4. There is no gainsaying that rules in the Code of Civil Procedure are not strictly applied to a probate proceedings under the Succession Act, for it is well-known and the learned single Judge has also noticed accordingly that Section 295 of the Indian Succession Act lays down that when the proceedings become contentious, it shall take as nearly as may be the form of a regular suit according to the provisions of the Code of Civil Procedure. In a proceeding as nearly as a suit to be decided in accordance with the provisions in the Code of Civil Procedure, it will be unjust to say that those who stand in the place of the deceased caveator shall have no interest to object to the plaintiff's claim for grant of probate.
5. Besides the cases that were cited before the learned single Judge, we must fairly accept a stand at the instance of the learned Counsel for the plaintiff/respondent based upon a judgment of a learned single Judge of this Court in the case of Baggiammal v. Balagopala A.I.R. 1948 Mad. 83. The view expressed in this judgment is as follows :
Now it is conceded by counsel on behalf of the respondent that the denial by him of the interest of the testator in the properties cannot entitle him to file a caveat. It is of course a denial of the title of the testator and no persons denying the testator's title can on that account alone be entitled to lodge a caveat. But in my view this does not dispose of the matter for if it is held contrary to the respondent's main contention, that there was a valid partition in status, the respondent would be entitled as a reversioner in the event of its being held that the will now sought to be proved was invalid. Thus in that event the respondent clearly has an interest in the estate of the deceased. Counsel for the petitioner has urged that to take this view of the matter involves allowing the respondent to raise two entirely inconsistent places. I cannot accept that contention. There would, in my view, be no impropriety in the respondent pleading that he was entitled to the whole estate as survivor of the joint undivided Hindu family, and in the alternative that if a partition was held to have taken place he was entitled as a reversioner. If it is held in the suit now pending that there was a valid partition the respondent will necessarily become a reversioner and could only be displaced in that right by the acceptance as valid of the will now put forward.

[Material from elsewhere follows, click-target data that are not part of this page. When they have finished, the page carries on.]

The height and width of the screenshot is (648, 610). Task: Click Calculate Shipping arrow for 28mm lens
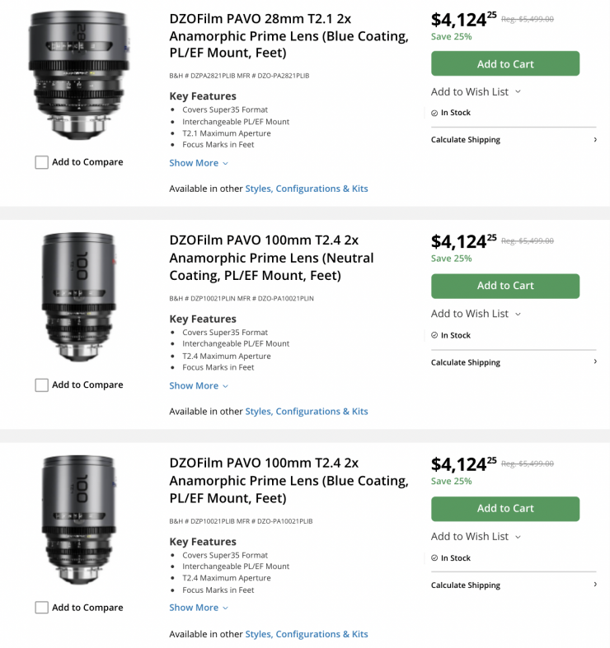pos(594,140)
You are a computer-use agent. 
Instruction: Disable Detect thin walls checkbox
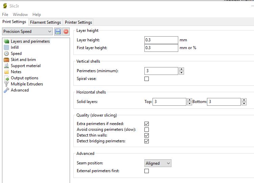pos(146,135)
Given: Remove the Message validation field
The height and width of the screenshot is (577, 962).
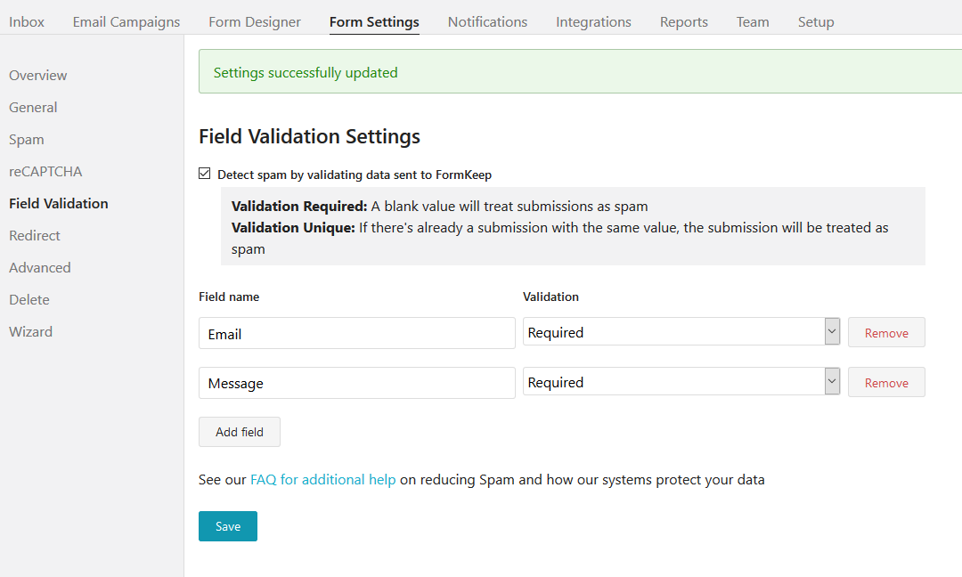Looking at the screenshot, I should pos(886,383).
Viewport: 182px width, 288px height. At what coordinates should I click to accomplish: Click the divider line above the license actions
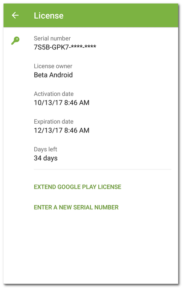point(102,169)
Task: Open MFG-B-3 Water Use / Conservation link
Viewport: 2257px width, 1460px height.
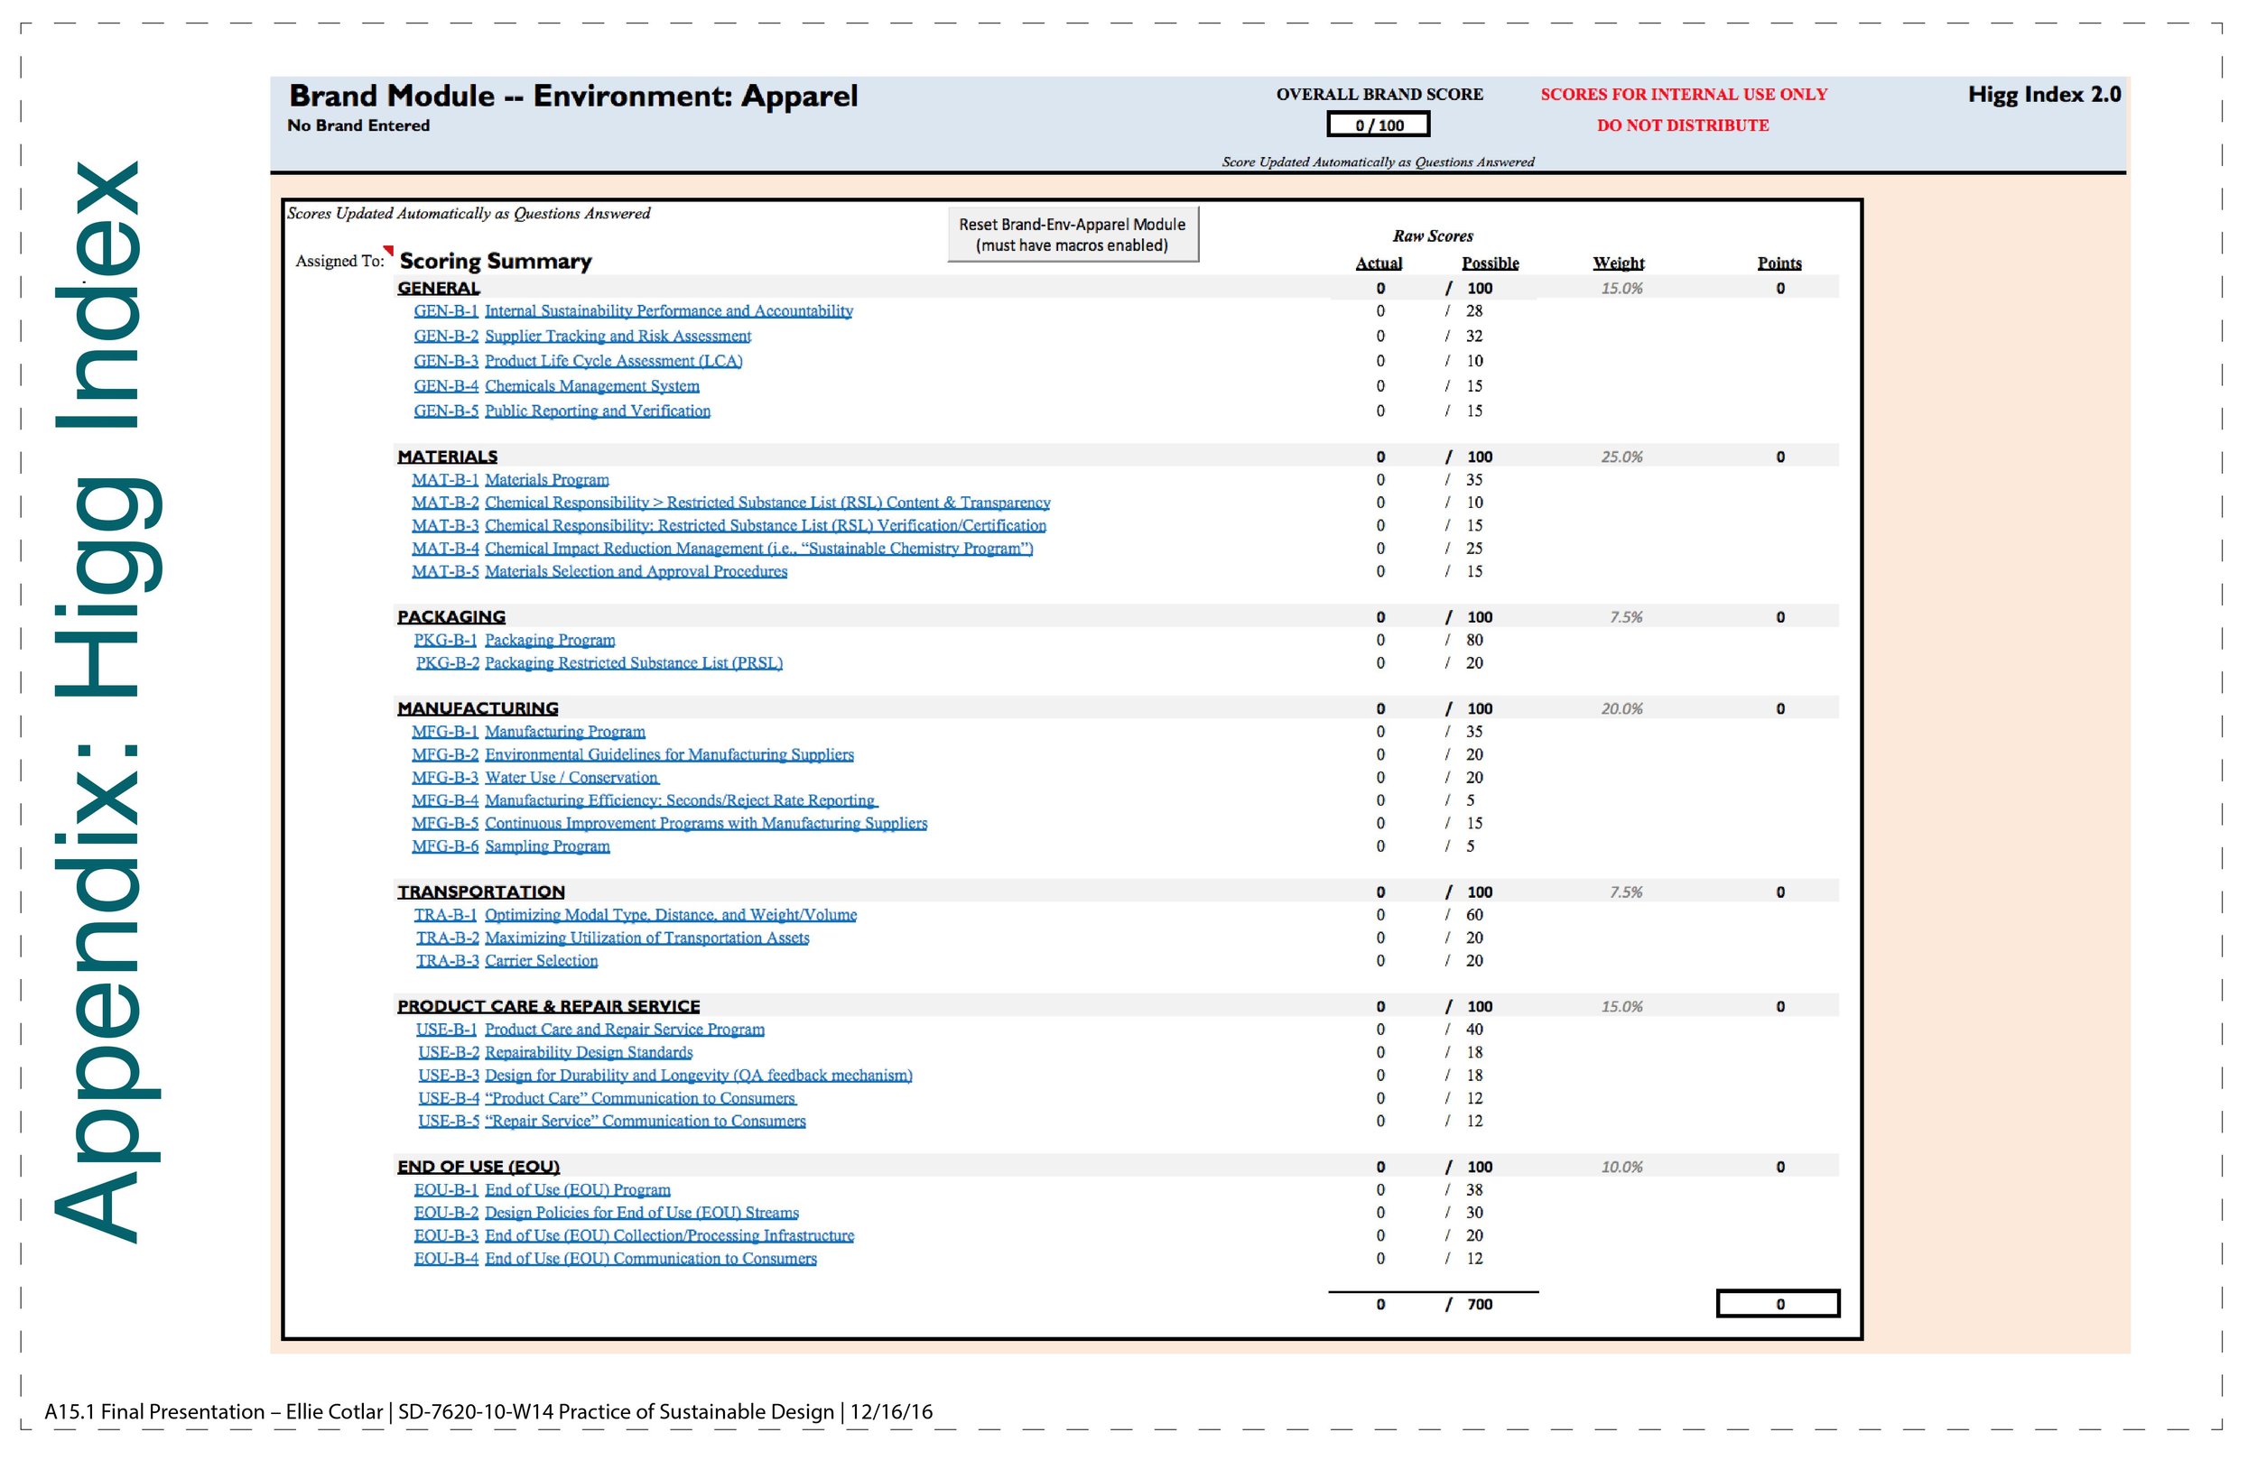Action: 571,777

This clearly shows that there should be interest in the estate of the testator to justify a caveat and such right Chandrasekharan had, a fact which cannot be disputed. The appellants herein are claiming the very same right which Chandrasekharan claimed. Thus they fully justify their appearance as caveators in the place of Chandrasekharan.
6. For the reasons afore-mentioned, we are inclined to interfere with the impugned judgment. The same is accordingly set aside. The appellants herein have shown sufficient interest (the same as Chandrasekharan had) to be present in the proceedings as caveators and object to the grant of probate. They shall accordingly be entitled to be cited as defendants in the testamentary suit. No costs.